At the same time, we have presumably subordinated faithfulness to Jesus to getting the Bible right. Restoring New Testament Christianity requires “rightly dividing the word” (cf. 2 Tim 2:15, KJV). Failure to do so is tantamount to being in error and rejecting the apostolic teaching of Jesus in Scripture. This approach also means that unity requires uniformity, a pursuit that comes at the expense of relationships. Condemnation and disfellowshipping the “errant brother” are used to control others and keep churches within the party lines of sound doctrine, or our unwritten creed.

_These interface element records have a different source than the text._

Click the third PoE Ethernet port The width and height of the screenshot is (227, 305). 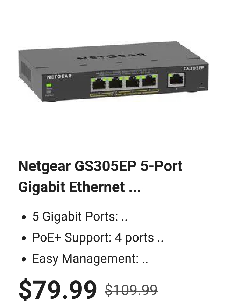click(x=133, y=82)
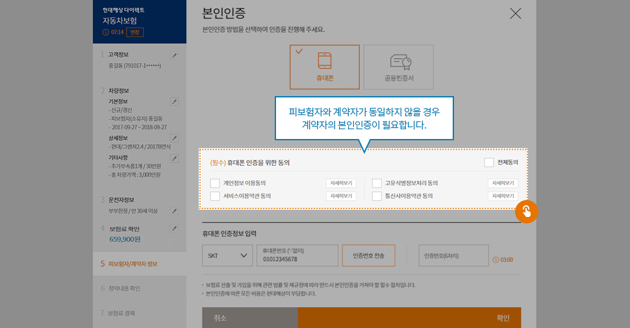Click edit pencil icon beside 상세정보

174,138
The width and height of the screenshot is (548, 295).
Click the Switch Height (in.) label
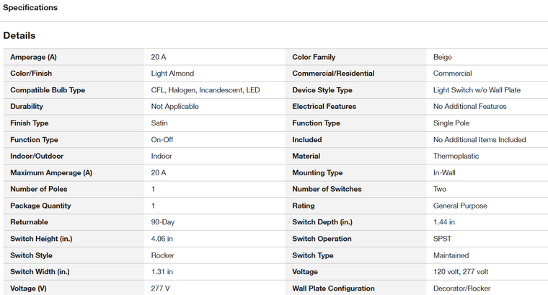[x=41, y=239]
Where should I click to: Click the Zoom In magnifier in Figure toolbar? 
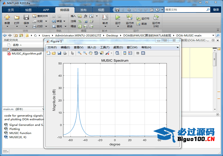[x=80, y=53]
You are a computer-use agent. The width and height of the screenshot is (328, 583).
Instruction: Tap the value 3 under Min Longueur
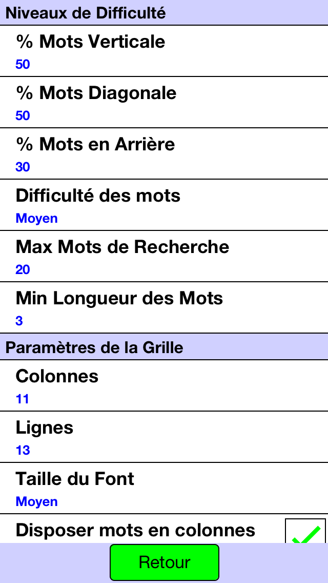click(x=19, y=321)
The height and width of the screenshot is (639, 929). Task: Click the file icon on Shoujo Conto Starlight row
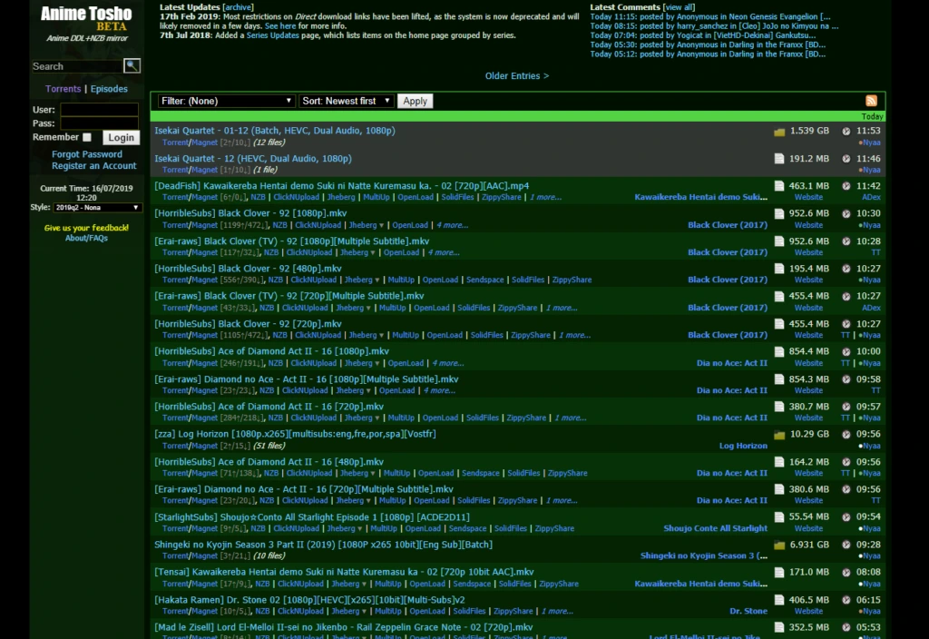pos(778,516)
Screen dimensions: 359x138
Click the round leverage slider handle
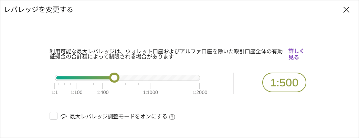click(114, 78)
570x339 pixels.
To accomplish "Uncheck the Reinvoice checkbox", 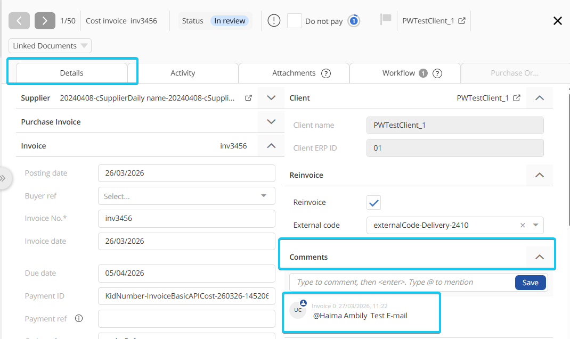I will point(374,203).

However, loving others is what lies at the heart of Christian living. Jesus himself said, “I give you a new commandment: Love each other. Just as I have loved you, so you also must love each other” (John 13:34 CEB). Jesus gave this command after he washed the feet of his disciples, including one disciple who would betray him and another who would deny him. If Jesus had only known how to disfellowship them… Or maybe we still need to learn from Jesus what it means to love each other.
Lest I am misunderstood, I do believe we should always seek to follow Jesus, and we should do so by taking Scripture seriously. But as we do so, we must also learn how to love each other, even when we disagree. We will never agree with each other on every matter.
The desire to follow Jesus and take the Bible seriously is honorable. I hope we never lose that desire, but we also need to value loving each other and embodying the oneness (unity) that we already have in Christ. Therefore, our desire for unity must include openness to differing views. In fact, discussing differing views can even sharpen our minds and bring us closer together. Ultimately, very few differences are worth losing family over.
Grace is especially necessary on social media where many of us find it easy to respond in an unnecessary, even hurtful, manner. I know from personal experience how social media can be a helpful medium for building connections and friendships; I also know how easy it is to eviscerate someone with one unwise comment, whether we intend to do so or not.
Unity in Christ is not something we can manufacture on our own. Rather, it is a gift of grace from God that we must embrace. Doing so requires love to be fleshed out in the practices of humility, patience, forgiveness and yes, even tolerance of each other even when we disagree.
May we all remember that even in our disagreements we must love one another as Jesus loves us!
*This article was originally written for Common Grounds Unity, published on Saturday, April 3, 2021.